Il fourgua un disque à Remus, dont le titre, Filthy Voice (que c'était charmant), était en lettres d'un bleu criard. (7) Dessous, on pouvait voir quatre jeunes hommes, arborant des expressions assez intimidantes et se tenant dans des postures tout aussi intimidantes ; bras croisés ou mains dans les poches de leurs jeans ridiculement moulants, jambes écartées ou croisées, et corps avachi – juste pour montrer qu'ils n'avaient besoin de faire aucun effort avant de vous botter le cul. Remus déglutit et prit le CD, observant leurs T-shirts déchirés, bandanas et bottes. Et bien, pensa-t-il, il n'y aura certainement pas d'apologie de Woody Guthrie.
Benjy pointa chaque membre, commençant par un grand roux à l'extrême-gauche, en pantalon en cuir et gilet, l'air d'être juste sorti de la plus grande beuverie du monde.
« Fabian Prewett. » fit Benjy. « Batterie. » Il y avait une note d'admiration dans sa voix, et avant que Remus puisse répondre quoi que ce soit, Benjy expliquait déjà : « Fabian est un immense batteur. Immense. »
« D'accord. Immense. »
« James Potter. » continua Benjy, l'air légèrement irrité du manque d'enthousiasme de Remus pour les talents de batteur de Fabian Prewett. « Tu dois savoir qui c'est ? »
« Le chanteur. » répondit immédiatement Remus, se souvenant de ce que Frank avait dit, et espérant se racheter d'une certaine façon.
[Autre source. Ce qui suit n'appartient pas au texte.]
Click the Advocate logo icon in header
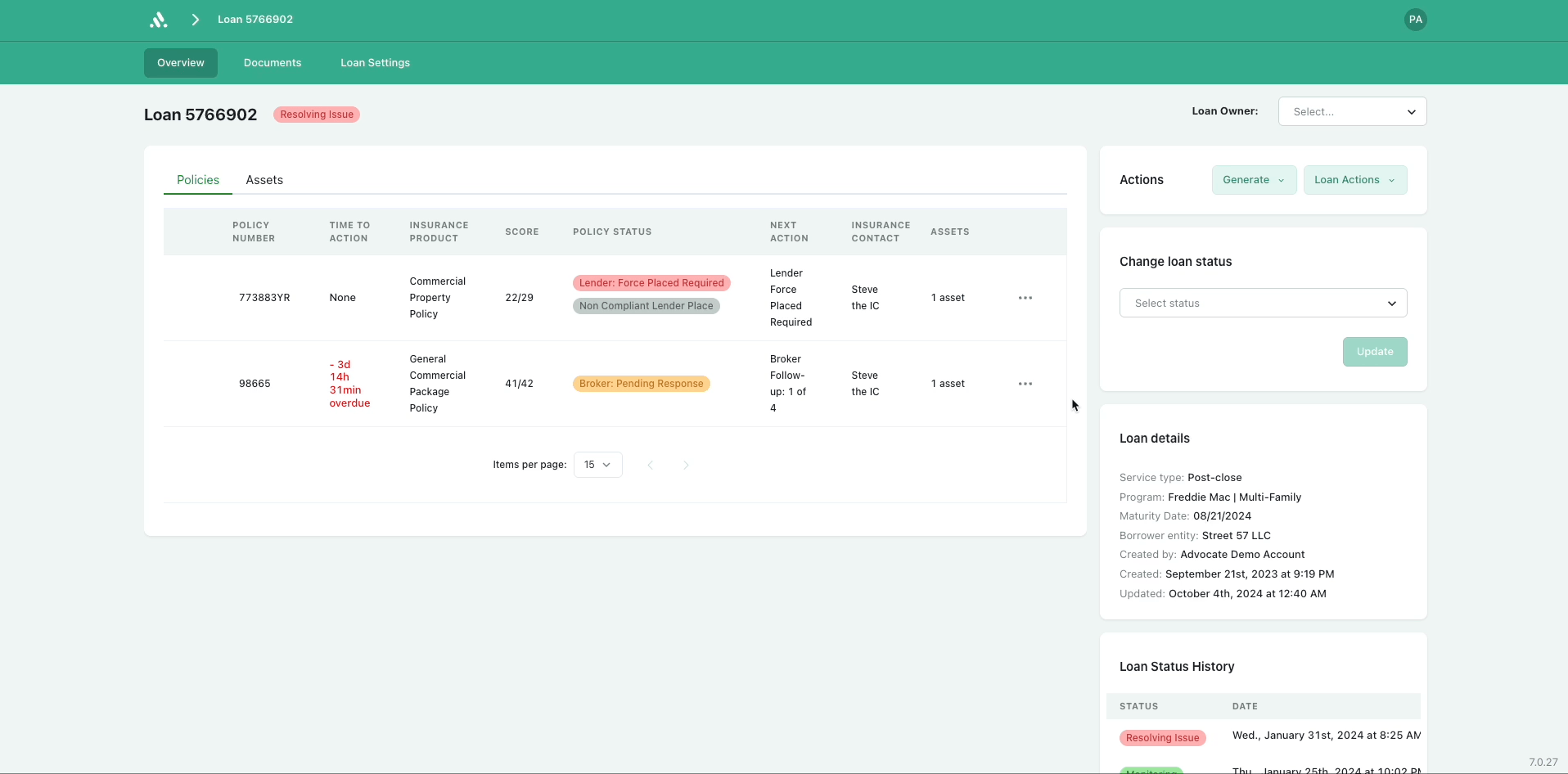 [159, 20]
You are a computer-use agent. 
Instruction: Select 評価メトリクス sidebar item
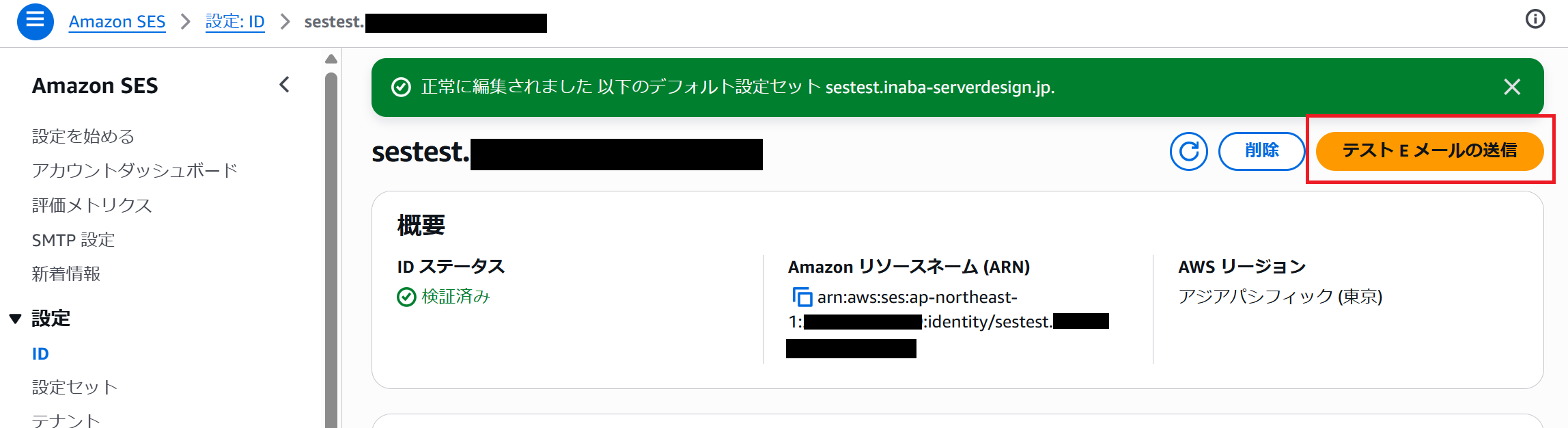click(92, 205)

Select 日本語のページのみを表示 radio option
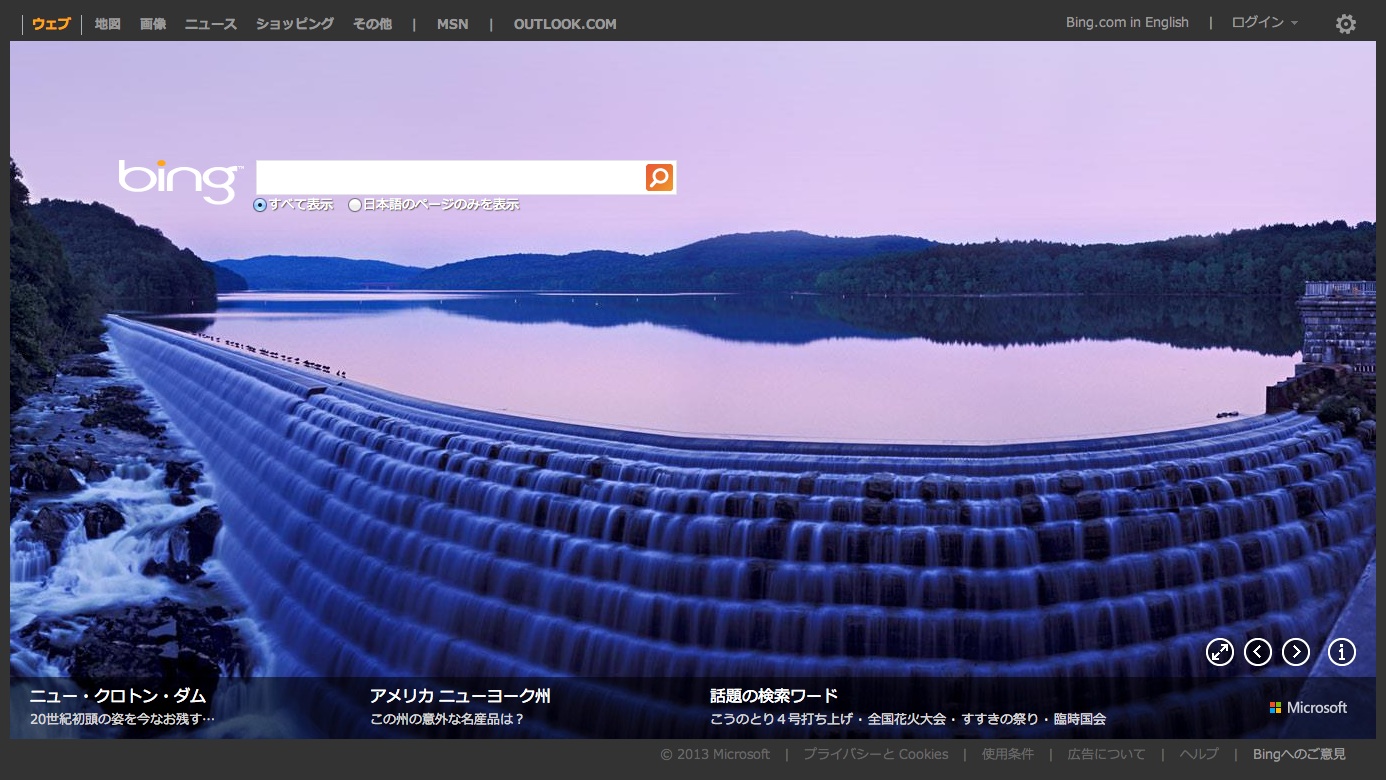tap(355, 205)
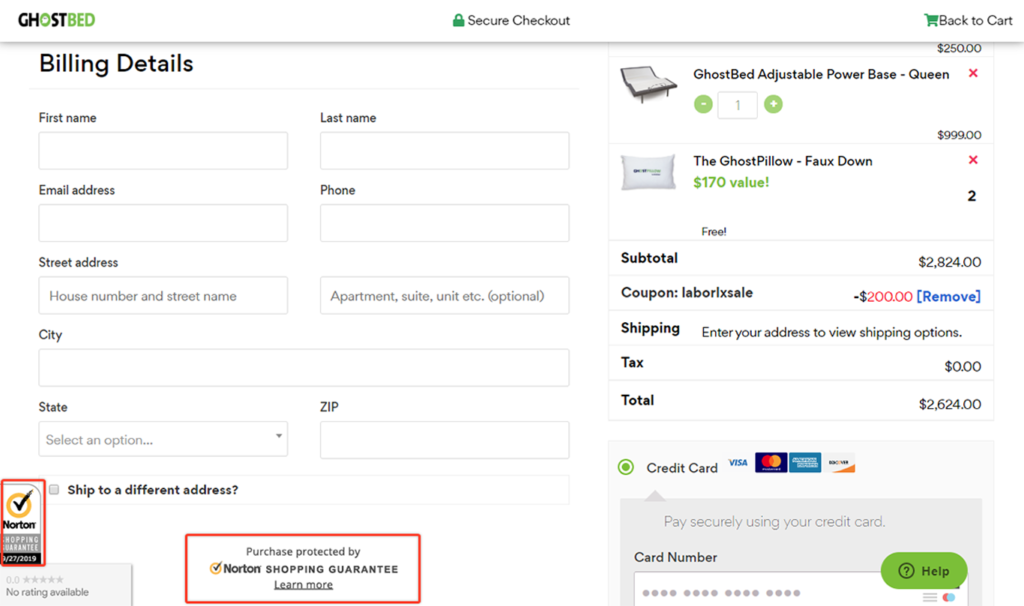Click the Norton Shopping Guarantee seal

(x=21, y=522)
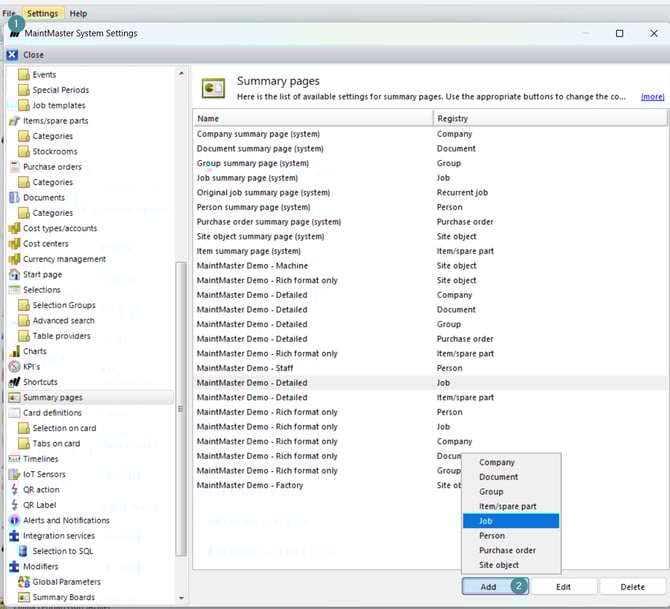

« Et guitariste solo, oui, bravo. » précisa Benjy, son doigt passant de l'homme maniaque aux cheveux en bataille et au sourire diabolique qui ne portait qu'un jeans délavé au garçon aux cheveux noir corbeau à côté de lui, vêtu juste un peu plus conventionnellement d'un pantalon-cigarette déchiré et d'un T-shirt avec un col en V si bas qu'il aurait tout aussi bien pu ne rien mettre. « Sirius Black. » poursuivit Benjy. « Bassiste. Incroyable, un peu comme John Entwistle, tu vois ? »
« Oui, oui. » répondit Remus, se rappelant quand Benjy, pratiquement en train de baver, l'avait forcé à écouter "The Real Me" des Who et en apprécier la ligne de basse déjantée.
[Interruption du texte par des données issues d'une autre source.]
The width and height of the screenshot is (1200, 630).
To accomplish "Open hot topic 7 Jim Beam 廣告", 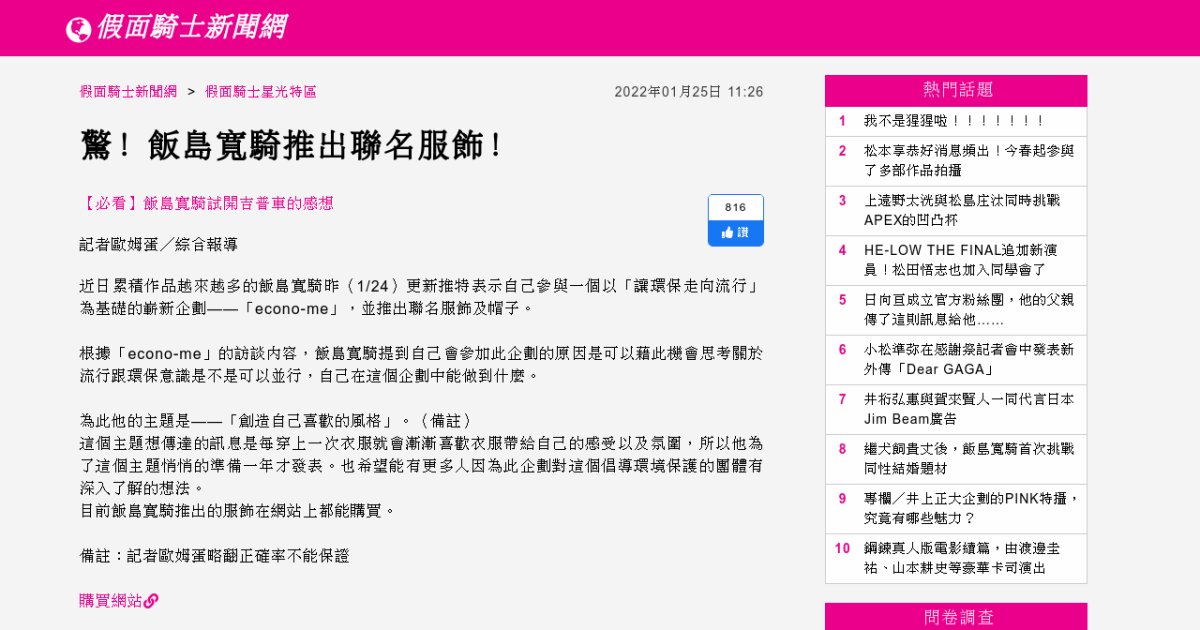I will (x=968, y=409).
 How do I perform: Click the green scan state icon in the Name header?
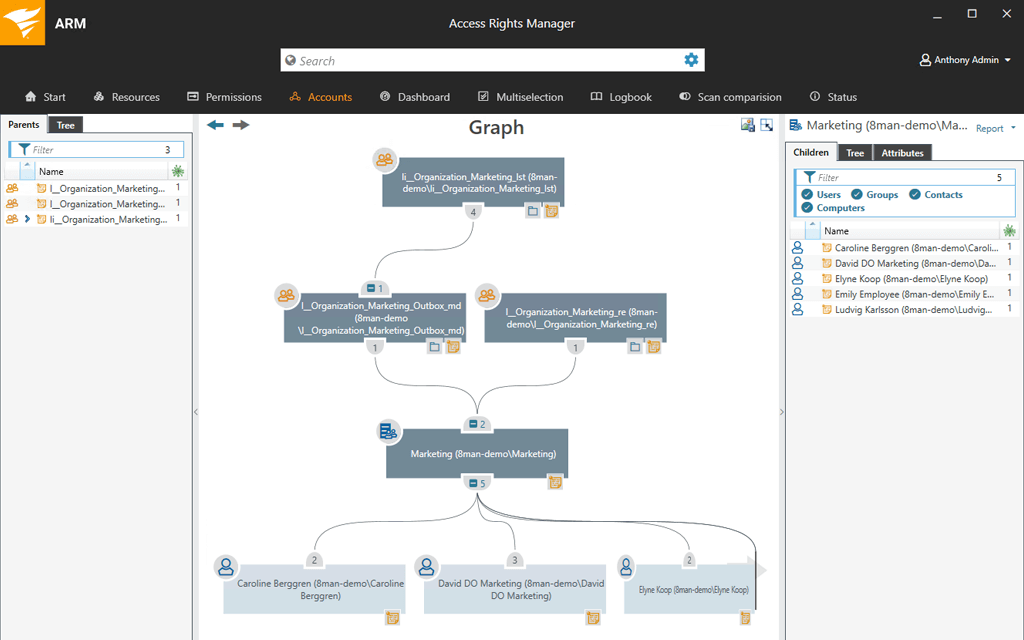[x=178, y=171]
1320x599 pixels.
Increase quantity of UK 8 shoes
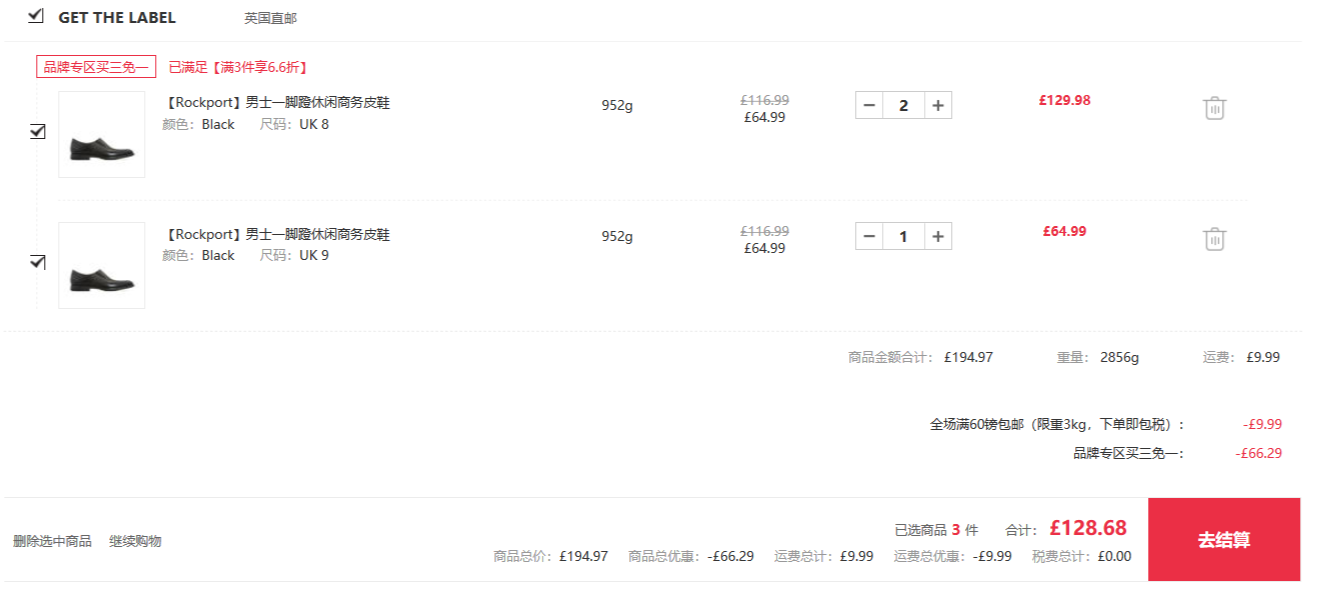[x=938, y=105]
« Et celui-ci, c'est Peter Pettigrow. » reprit Benjy, désignant le dernier du groupe, un type blond et petit, habillé d'un T-shirt et une cravate, ce qui était peut-être supposé être ironique. « Guitare rythmique. »
« Okay. » acquiesça Remus, reportant son regard vers les musiciens et essayant de se rappeler de leur rôle (il ne se souvint immédiatement que de Fabian, parce qu'il tenait ses baguettes).
« Je suppose que tu dois aussi écouter un peu leurs chansons ? » demanda Benjy.
« Tu sais, j'ai déjà entendu Blue Stag auparavant. »
Remus commençait à être légèrement exaspéré des regards jaloux et du ton froid de l'autre homme. Après tout, il n'était pas totalement ignorant du heavy rock. Il était journaliste musical et par conséquent, il se devait de connaître tous les différents genres de musique si il voulait être pris au sérieux. Il était obligé d'écouter ces groupes – il ne les aimait tout simplement pas beaucoup et du coup, ne connaissait pas le moindre détail de leur vie, comme leur marque préférée de shampoing...ce qui était très probablement le cas de Benjy. C'était exactement la même chose, pensa Remus, que Benjy qui était au courant que des chansons comme "Yellow Submarine" existaient, alors qu'il incapable de faire la différence entre les quatre Beatles.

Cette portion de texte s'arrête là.